_Aim of the exercise_. Of all the lines in the entries below, give again exactly those starting at the line containing "How do I perform: Click the Back" and ending at the line containing "Given: Open the History toolbar icon", both ends included, and no others.

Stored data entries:
****************************************
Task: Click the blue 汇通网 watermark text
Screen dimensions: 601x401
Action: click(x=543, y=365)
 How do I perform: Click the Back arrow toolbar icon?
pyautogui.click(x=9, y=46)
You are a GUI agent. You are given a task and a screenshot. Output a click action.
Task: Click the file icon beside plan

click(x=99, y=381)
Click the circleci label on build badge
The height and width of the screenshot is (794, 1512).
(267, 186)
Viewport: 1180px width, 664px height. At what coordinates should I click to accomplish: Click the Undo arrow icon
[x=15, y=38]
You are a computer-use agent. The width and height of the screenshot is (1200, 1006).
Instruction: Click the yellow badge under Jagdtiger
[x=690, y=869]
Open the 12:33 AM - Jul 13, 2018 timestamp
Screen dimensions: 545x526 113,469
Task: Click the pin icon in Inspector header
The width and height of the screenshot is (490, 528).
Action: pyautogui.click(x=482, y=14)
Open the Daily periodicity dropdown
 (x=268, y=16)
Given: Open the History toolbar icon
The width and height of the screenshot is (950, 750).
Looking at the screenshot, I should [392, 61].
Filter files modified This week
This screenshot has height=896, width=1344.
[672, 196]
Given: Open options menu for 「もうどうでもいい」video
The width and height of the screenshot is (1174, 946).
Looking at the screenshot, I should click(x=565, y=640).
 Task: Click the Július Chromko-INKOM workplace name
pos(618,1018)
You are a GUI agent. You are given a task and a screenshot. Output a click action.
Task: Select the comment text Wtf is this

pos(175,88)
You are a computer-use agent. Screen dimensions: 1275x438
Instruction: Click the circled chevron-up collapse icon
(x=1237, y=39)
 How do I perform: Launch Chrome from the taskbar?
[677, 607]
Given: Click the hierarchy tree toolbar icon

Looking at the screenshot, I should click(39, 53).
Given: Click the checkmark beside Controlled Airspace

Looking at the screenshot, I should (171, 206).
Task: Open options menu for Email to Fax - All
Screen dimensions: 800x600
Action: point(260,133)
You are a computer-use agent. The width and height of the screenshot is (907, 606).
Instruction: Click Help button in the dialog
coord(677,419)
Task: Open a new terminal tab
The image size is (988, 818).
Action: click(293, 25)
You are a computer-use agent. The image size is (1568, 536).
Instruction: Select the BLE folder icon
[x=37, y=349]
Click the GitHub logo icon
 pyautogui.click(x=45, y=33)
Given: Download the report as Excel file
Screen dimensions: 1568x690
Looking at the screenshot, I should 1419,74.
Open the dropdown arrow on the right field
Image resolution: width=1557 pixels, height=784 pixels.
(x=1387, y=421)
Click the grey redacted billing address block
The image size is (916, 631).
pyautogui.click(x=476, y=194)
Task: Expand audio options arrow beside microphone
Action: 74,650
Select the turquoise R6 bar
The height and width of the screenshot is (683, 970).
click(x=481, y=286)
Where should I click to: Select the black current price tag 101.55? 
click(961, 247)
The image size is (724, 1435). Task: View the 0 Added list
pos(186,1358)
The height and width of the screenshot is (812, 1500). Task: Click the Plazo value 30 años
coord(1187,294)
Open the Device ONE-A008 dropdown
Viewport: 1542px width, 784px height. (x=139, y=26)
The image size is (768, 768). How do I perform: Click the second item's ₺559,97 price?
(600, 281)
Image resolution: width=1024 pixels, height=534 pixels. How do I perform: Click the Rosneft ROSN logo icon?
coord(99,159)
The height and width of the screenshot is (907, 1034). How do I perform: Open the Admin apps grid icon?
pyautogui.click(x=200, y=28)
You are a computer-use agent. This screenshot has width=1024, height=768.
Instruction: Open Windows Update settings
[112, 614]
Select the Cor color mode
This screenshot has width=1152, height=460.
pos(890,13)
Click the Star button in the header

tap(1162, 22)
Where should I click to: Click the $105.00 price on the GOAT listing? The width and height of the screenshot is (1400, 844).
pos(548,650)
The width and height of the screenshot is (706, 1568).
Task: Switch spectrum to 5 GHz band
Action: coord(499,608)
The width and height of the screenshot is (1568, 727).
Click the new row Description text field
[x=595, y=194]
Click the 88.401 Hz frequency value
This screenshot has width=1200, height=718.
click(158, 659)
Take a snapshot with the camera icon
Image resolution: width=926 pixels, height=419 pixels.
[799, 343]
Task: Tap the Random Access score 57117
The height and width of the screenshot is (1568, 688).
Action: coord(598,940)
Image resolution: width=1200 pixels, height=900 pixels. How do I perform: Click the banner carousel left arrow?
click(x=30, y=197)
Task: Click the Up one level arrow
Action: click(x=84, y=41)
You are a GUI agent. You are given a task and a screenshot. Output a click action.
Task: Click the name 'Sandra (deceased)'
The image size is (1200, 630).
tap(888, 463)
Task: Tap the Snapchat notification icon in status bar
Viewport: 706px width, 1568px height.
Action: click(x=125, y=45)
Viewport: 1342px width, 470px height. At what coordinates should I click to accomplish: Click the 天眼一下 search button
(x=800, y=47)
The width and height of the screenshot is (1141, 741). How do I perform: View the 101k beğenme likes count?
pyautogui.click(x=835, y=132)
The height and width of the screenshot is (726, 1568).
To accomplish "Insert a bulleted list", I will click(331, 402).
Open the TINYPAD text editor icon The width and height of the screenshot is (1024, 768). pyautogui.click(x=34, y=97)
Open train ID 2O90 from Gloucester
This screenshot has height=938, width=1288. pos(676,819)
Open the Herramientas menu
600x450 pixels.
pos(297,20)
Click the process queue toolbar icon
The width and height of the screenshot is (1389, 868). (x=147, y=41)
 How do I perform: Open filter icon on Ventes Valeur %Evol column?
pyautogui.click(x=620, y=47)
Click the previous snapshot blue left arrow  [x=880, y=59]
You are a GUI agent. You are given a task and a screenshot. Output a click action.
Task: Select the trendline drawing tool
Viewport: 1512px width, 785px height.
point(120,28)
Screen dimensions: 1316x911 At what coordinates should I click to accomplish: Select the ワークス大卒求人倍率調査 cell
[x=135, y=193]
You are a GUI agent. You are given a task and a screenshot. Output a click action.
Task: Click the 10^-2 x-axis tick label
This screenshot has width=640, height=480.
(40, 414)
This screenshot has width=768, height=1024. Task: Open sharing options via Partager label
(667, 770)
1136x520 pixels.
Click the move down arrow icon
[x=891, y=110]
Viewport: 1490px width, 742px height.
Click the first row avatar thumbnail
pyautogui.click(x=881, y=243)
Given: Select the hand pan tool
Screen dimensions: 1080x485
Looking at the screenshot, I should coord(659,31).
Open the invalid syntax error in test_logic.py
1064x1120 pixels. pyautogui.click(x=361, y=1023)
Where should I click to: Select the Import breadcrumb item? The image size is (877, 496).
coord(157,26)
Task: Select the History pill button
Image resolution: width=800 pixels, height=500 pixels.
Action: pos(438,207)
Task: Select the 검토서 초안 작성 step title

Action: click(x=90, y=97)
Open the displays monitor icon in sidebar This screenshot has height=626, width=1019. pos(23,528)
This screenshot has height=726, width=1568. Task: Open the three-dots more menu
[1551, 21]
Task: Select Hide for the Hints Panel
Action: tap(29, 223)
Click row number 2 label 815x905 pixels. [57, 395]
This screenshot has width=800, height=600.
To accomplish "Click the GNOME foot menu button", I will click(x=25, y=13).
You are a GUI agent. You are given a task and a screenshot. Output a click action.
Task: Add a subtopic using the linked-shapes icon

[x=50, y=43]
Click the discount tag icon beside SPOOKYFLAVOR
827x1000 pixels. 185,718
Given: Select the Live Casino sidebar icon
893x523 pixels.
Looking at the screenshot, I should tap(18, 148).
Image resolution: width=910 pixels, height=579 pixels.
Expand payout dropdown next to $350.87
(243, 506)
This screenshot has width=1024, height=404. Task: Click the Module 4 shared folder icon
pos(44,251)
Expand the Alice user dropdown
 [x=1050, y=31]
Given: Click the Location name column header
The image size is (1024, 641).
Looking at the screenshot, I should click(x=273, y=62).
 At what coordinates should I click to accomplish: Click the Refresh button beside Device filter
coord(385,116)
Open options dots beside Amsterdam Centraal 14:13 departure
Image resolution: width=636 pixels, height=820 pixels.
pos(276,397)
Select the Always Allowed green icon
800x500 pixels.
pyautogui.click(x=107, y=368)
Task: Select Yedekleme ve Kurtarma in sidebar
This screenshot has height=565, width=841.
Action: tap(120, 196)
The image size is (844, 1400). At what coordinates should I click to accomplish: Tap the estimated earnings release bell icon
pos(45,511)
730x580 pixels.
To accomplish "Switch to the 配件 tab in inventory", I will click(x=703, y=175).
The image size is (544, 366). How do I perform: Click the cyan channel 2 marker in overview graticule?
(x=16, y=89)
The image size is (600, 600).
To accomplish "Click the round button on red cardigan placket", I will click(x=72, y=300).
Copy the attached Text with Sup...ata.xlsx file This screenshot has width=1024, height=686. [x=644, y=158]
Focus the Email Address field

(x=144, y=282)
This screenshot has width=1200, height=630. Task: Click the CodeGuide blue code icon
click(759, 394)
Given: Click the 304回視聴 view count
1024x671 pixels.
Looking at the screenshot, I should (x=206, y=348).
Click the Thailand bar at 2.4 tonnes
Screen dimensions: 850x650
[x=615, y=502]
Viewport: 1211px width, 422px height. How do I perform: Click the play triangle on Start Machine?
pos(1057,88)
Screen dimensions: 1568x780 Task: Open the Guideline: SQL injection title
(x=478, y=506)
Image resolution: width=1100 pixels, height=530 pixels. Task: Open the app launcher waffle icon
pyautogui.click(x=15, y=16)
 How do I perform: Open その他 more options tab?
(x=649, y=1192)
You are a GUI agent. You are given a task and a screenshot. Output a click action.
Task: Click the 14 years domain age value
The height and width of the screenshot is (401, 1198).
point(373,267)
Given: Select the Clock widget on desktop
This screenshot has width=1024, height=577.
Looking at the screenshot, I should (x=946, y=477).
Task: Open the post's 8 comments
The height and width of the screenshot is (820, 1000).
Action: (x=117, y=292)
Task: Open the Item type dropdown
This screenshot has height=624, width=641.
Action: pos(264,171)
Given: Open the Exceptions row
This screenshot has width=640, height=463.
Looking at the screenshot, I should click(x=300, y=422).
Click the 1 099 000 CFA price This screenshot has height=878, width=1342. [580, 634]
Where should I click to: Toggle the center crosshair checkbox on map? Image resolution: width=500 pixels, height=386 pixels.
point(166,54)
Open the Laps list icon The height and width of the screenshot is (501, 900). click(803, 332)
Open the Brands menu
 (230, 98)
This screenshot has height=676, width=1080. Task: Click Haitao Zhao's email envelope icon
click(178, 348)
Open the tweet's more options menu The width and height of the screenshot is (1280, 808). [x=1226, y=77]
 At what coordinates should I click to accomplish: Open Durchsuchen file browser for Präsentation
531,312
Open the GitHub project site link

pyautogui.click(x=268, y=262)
****************************************
_Exercise solution_.
 How do I perform: Click the Back arrow toolbar icon?
pyautogui.click(x=9, y=46)
You are a GUI agent. You are given a task and a screenshot. Output a click action.
Task: Click the file icon beside plan

click(x=99, y=381)
Click the circleci label on build badge
The height and width of the screenshot is (794, 1512).
(267, 186)
Viewport: 1180px width, 664px height. At what coordinates should I click to accomplish: Click the Undo arrow icon
[x=15, y=38]
You are a computer-use agent. The width and height of the screenshot is (1200, 1006).
Instruction: Click the yellow badge under Jagdtiger
[x=690, y=869]
Open the 12:33 AM - Jul 13, 2018 timestamp
Screen dimensions: 545x526 113,469
Task: Click the pin icon in Inspector header
The width and height of the screenshot is (490, 528).
Action: pyautogui.click(x=482, y=14)
Open the Daily periodicity dropdown
 (x=268, y=16)
Given: Open the History toolbar icon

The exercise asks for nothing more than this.